L'entreprise perdra, par le retrait progressif sur quatre mois de panneaux de formats divers, plus de 2000 mètres carrés de surface d'affichage. Une partie des espaces libérés sera remplacée par des arbres et des affiches de plus petite taille qui pourront provenir d'associations et d'entreprises locales.

Lucille Lheureux, responsable des espaces publics à la Ville, a indiqué hier en entrevue que l'administration municipale souhaitait permettre aux acteurs de la ville de se «réapproprier» l'espace public tout en réservant une place accrue à la nature.

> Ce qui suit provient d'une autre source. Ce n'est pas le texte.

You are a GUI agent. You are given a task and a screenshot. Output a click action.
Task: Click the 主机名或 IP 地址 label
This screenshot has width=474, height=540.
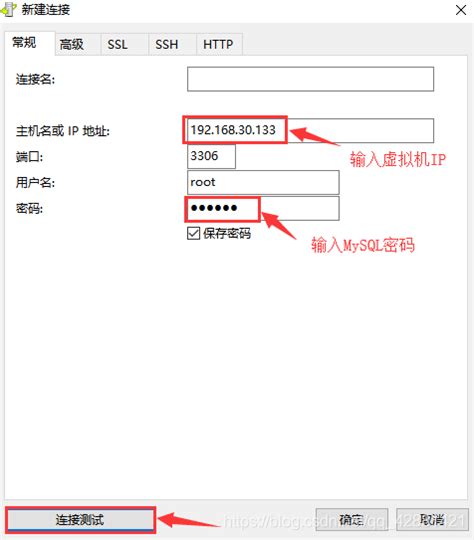(62, 131)
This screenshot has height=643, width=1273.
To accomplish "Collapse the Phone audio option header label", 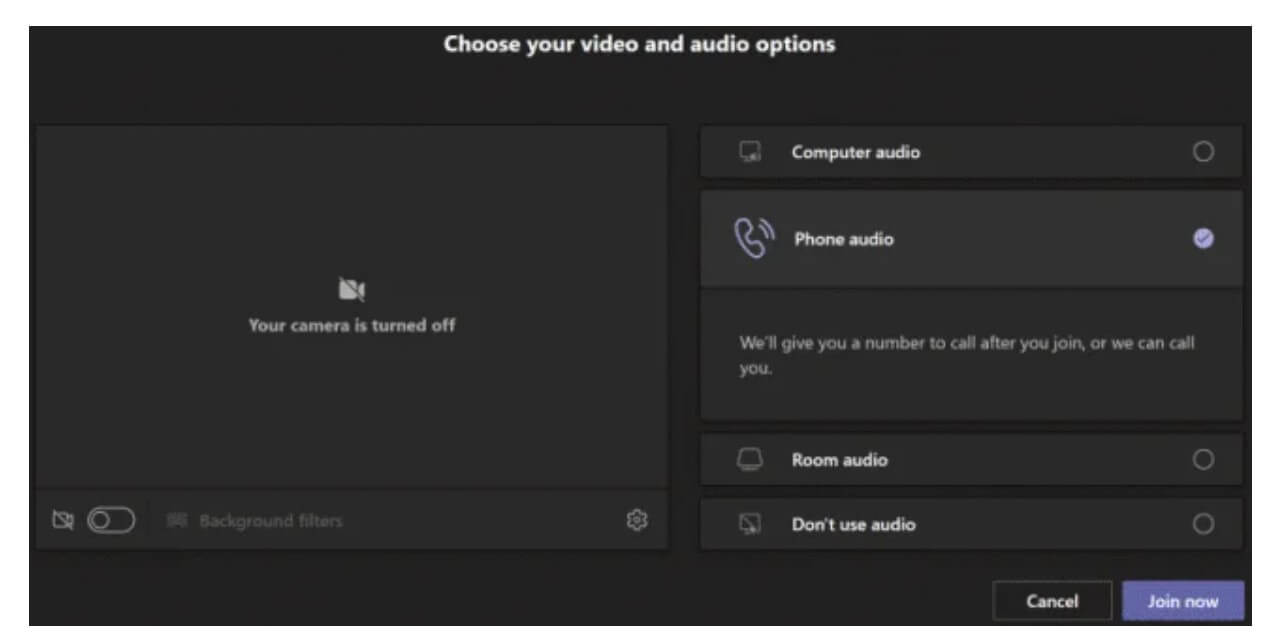I will point(844,239).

«Les grands panneaux détournent l'attention de la vie de quartier et mettent de l'avant de grandes marques sans lien avec notre ville. Les petits commerçants n'arrivent pas à se faire voir à ce niveau parce qu'ils ne peuvent les payer», relève-t-elle.

La décision reflète aussi la volonté de Grenoble de rompre avec le modèle de consommation de masse encouragé par les panneaux.

Les écologistes se réjouissent

L'initiative a été accueillie avec enthousiasme par des groupes écologistes comme Paysages de France, qui milite depuis des années pour une réduction de la publicité dans l'espace public.

L'organisation, basée à Grenoble, a souligné dans un communiqué qu'il s'agissait d'une «victoire symbolique importante» qui reflète sa volonté de faire de la ville un laboratoire «ayant vocation à servir d'exemple au niveau national».

Le Collectif des déboulonneurs, qui milite depuis des années pour réduire de façon draconienne la taille des panneaux publicitaires autorisés, décrit la décision de la municipalité comme un acte «profondément subversif».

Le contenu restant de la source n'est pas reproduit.